President Obama's proposed legislation authorizing military force against the Islamic State would prohibit "enduring offensive ground combat operations."

Since the United States began bombing Islamic State militants in Iraq last summer, it has conducted the air campaign without the benefit of American teams on the battlefield, which are typically used to control airstrikes in support of ground forces.

The Pentagon says the restrictions have not hampered the effectiveness of the bombing campaign, which helped drive militants from Kobani, a Syrian city on the Turkish border.

Liberating Mosul will be a different challenge. Civilians largely evacuated Kobani, but hundreds of thousands of residents remain in Mosul. That makes precision airstrikes critical, since the militants will probably attempt to hide among civilians.

Republican lawmakers, such as Sen.
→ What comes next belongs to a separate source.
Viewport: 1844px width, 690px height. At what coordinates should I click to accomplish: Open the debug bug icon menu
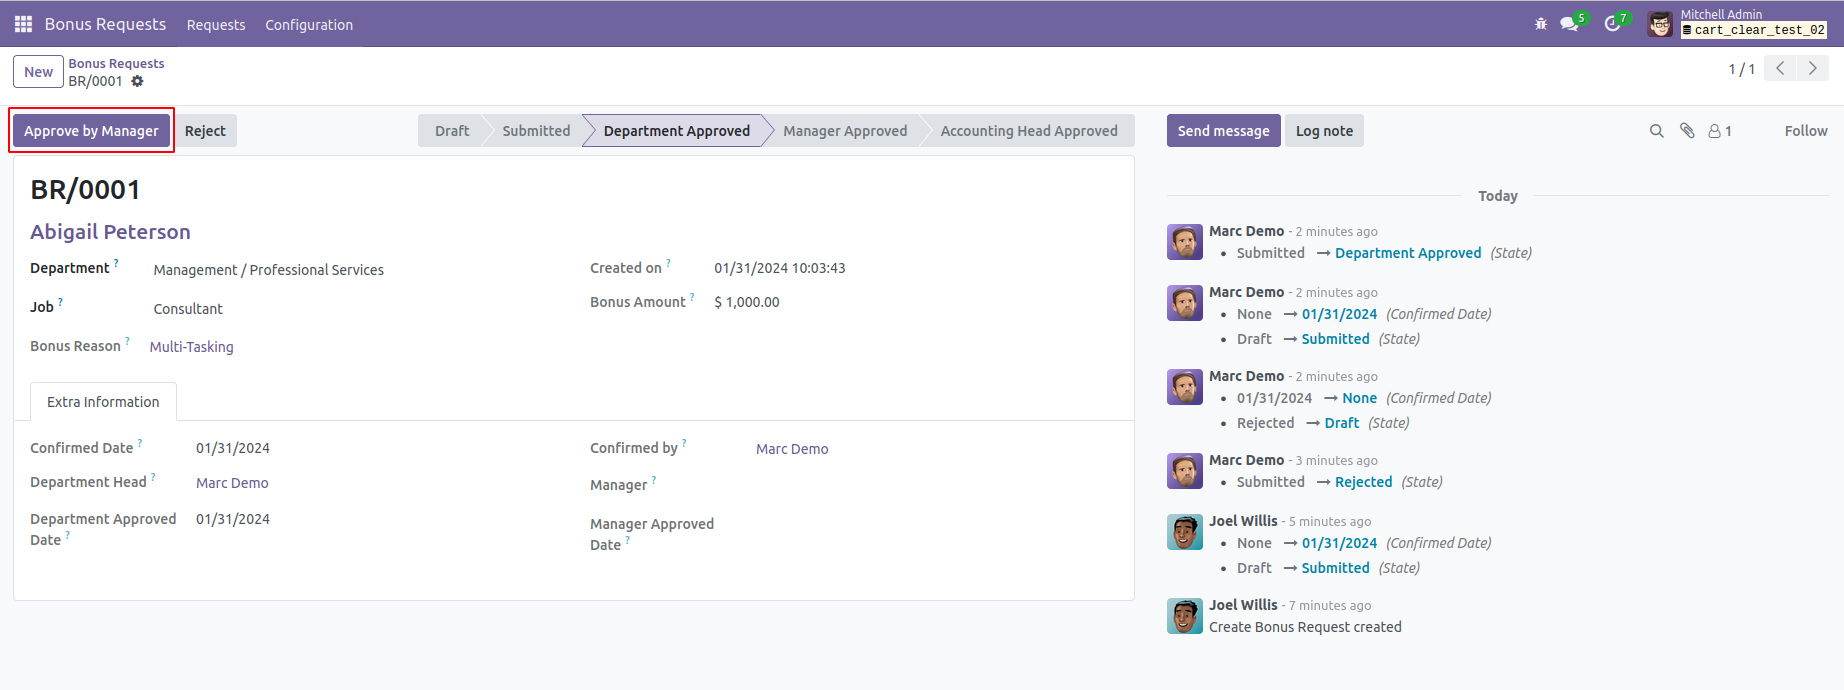click(1540, 24)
John McCain of Arizona, call on the White House to allow Special Forces teams to accompany Iraqi troops, so they can help call in airstrikes and aid in other functions. The GOP critics have complained that Obama has placed too many restrictions on the U.S. military in Iraq.

Military commanders have not weighed in on lifting the restrictions. They may wait to see how the Mosul offensive unfolds before making a recommendation, said a senior Pentagon official, who asked not to be named because he isn't authorized to discuss the plans.

Fred Kagan, a military analyst at the American Enterprise Institute, said the ban on letting American advisers accompany Iraqi troops on the battlefield is a self-imposed "red line." He said placing air controllers with Iraqi forces would make airstrikes more effective, though the mission could be accomplished without them.

U.S. forces use drones and Iraqi ground forces to identify targets, which are cleared for bombing by American officers in combat operation centers miles from the battlefield. That has been effective against militants in military vehicles or bunkers.

"Thus far, we have been able to accomplish what we need to do with the current system of providing air support," said Maj. Curtis Kellogg, a spokesman for U.S. Central Command.

Islamic State forces may fight to hold Mosul using civilians as human shields, rather than attempt to flee. The militants have declared the region part of their "caliphate" and set up shadow governments.

U.S. Central Command expects a ground force of 20,000 to 25,000 Iraqi and Kurdish troops to free Mosul. To arm them, the Pentagon is rushing arms and ammunition to Iraq, including a $17.9 million shipment this week.

Though the attacking force will vastly outnumber the 1,000-2,000 Islamic State fighters in Mosul, the militants will probably rig buildings to explode as part of their effort to defend the city, said Kagan, who recently visited Iraq.

Barno said the Islamic State "may actually find this a place where they can fight effectively."